- **The request**: Convert each line of the data below into a string and return them all as one JSON list, leaving out blank lines.

- **The records**:
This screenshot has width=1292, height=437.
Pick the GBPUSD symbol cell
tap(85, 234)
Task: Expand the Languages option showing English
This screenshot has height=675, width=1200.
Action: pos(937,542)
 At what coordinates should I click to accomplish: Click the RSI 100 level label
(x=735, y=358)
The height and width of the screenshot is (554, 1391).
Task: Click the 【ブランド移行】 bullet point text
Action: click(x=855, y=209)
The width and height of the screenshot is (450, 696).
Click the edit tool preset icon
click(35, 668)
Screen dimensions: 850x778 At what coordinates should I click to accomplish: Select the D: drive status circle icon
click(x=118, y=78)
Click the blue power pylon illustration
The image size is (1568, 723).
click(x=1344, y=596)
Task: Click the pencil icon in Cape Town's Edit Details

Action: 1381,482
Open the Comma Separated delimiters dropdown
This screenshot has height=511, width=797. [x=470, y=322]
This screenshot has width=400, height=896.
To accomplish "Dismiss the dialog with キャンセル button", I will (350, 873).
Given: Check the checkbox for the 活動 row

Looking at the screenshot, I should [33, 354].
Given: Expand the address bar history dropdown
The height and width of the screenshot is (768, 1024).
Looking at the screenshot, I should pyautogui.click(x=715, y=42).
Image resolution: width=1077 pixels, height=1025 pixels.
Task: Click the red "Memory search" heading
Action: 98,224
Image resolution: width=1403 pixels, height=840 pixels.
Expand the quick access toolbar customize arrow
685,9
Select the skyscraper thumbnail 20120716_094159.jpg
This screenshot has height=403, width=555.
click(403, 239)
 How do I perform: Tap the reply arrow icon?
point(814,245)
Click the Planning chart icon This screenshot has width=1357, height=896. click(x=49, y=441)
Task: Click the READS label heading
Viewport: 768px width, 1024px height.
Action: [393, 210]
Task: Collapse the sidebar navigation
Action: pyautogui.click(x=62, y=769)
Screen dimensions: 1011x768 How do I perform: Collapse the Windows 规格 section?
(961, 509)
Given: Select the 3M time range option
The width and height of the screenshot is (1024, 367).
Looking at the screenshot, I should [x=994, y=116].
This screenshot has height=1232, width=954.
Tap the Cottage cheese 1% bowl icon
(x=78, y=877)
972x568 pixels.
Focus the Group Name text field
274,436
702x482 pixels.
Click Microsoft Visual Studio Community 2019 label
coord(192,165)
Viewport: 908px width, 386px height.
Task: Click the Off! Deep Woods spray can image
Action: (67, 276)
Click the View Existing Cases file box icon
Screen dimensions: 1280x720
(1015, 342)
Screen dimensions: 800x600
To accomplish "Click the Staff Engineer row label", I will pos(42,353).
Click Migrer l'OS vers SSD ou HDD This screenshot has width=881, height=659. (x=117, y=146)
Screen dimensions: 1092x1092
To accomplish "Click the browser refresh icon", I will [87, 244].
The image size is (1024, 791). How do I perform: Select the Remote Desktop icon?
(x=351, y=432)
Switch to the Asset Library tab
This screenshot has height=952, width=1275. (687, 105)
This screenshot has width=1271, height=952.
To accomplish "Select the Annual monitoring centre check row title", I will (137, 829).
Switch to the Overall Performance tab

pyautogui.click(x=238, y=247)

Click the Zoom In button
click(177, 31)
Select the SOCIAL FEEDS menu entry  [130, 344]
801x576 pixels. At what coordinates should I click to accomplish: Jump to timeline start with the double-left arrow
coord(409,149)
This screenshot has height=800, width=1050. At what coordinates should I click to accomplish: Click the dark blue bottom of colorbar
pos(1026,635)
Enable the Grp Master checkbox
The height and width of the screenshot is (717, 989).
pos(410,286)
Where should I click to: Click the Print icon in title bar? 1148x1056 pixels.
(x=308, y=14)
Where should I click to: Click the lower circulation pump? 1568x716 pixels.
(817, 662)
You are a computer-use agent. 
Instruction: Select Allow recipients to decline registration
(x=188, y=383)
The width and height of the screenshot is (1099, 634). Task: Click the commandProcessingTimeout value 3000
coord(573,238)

- **Result of this task**:
[
  "This screenshot has width=1292, height=437.",
  "Pick the GBPUSD symbol cell",
  "tap(85, 234)",
  "Task: Expand the Languages option showing English",
  "This screenshot has height=675, width=1200.",
  "Action: pos(937,542)",
  " At what coordinates should I click to accomplish: Click the RSI 100 level label",
  "(x=735, y=358)",
  "The height and width of the screenshot is (554, 1391).",
  "Task: Click the 【ブランド移行】 bullet point text",
  "Action: click(x=855, y=209)",
  "The width and height of the screenshot is (450, 696).",
  "Click the edit tool preset icon",
  "click(35, 668)",
  "Screen dimensions: 850x778 At what coordinates should I click to accomplish: Select the D: drive status circle icon",
  "click(x=118, y=78)",
  "Click the blue power pylon illustration",
  "The image size is (1568, 723).",
  "click(x=1344, y=596)",
  "Task: Click the pencil icon in Cape Town's Edit Details",
  "Action: 1381,482",
  "Open the Comma Separated delimiters dropdown",
  "This screenshot has height=511, width=797. [x=470, y=322]",
  "This screenshot has width=400, height=896.",
  "To accomplish \"Dismiss the dialog with キャンセル button\", I will (350, 873).",
  "Given: Check the checkbox for the 活動 row",
  "Looking at the screenshot, I should [33, 354].",
  "Given: Expand the address bar history dropdown",
  "The height and width of the screenshot is (768, 1024).",
  "Looking at the screenshot, I should pyautogui.click(x=715, y=42).",
  "Image resolution: width=1077 pixels, height=1025 pixels.",
  "Task: Click the red \"Memory search\" heading",
  "Action: 98,224",
  "Image resolution: width=1403 pixels, height=840 pixels.",
  "Expand the quick access toolbar customize arrow",
  "685,9",
  "Select the skyscraper thumbnail 20120716_094159.jpg",
  "This screenshot has height=403, width=555.",
  "click(403, 239)",
  " How do I perform: Tap the reply arrow icon?",
  "point(814,245)",
  "Click the Planning chart icon This screenshot has width=1357, height=896. click(x=49, y=441)",
  "Task: Click the READS label heading",
  "Viewport: 768px width, 1024px height.",
  "Action: [393, 210]",
  "Task: Collapse the sidebar navigation",
  "Action: pyautogui.click(x=62, y=769)",
  "Screen dimensions: 1011x768 How do I perform: Collapse the Windows 规格 section?",
  "(961, 509)",
  "Given: Select the 3M time range option",
  "The width and height of the screenshot is (1024, 367).",
  "Looking at the screenshot, I should [x=994, y=116].",
  "This screenshot has height=1232, width=954.",
  "Tap the Cottage cheese 1% bowl icon",
  "(x=78, y=877)",
  "972x568 pixels.",
  "Focus the Group Name text field",
  "274,436",
  "702x482 pixels.",
  "Click Microsoft Visual Studio Community 2019 label",
  "coord(192,165)",
  "Viewport: 908px width, 386px height.",
  "Task: Click the Off! Deep Woods spray can image",
  "Action: (67, 276)",
  "Click the View Existing Cases file box icon",
  "Screen dimensions: 1280x720",
  "(1015, 342)",
  "Screen dimensions: 800x600",
  "To accomplish \"Click the Staff Engineer row label\", I will pos(42,353).",
  "Click Migrer l'OS vers SSD ou HDD This screenshot has width=881, height=659. (x=117, y=146)",
  "Screen dimensions: 1092x1092",
  "To accomplish \"Click the browser refresh icon\", I will [87, 244].",
  "The image size is (1024, 791). How do I perform: Select the Remote Desktop icon?",
  "(x=351, y=432)",
  "Switch to the Asset Library tab",
  "This screenshot has height=952, width=1275. (687, 105)",
  "This screenshot has width=1271, height=952.",
  "To accomplish \"Select the Annual monitoring centre check row title\", I will (137, 829).",
  "Switch to the Overall Performance tab",
  "pyautogui.click(x=238, y=247)",
  "Click the Zoom In button",
  "click(177, 31)",
  "Select the SOCIAL FEEDS menu entry  [130, 344]",
  "801x576 pixels. At what coordinates should I click to accomplish: Jump to timeline start with the double-left arrow",
  "coord(409,149)",
  "This screenshot has height=800, width=1050. At what coordinates should I click to accomplish: Click the dark blue bottom of colorbar",
  "pos(1026,635)",
  "Enable the Grp Master checkbox",
  "The height and width of the screenshot is (717, 989).",
  "pos(410,286)",
  "Where should I click to: Click the Print icon in title bar? 1148x1056 pixels.",
  "(x=308, y=14)",
  "Where should I click to: Click the lower circulation pump? 1568x716 pixels.",
  "(817, 662)",
  "You are a computer-use agent. ",
  "Instruction: Select Allow recipients to decline registration",
  "(x=188, y=383)",
  "The width and height of the screenshot is (1099, 634). Task: Click the commandProcessingTimeout value 3000",
  "coord(573,238)"
]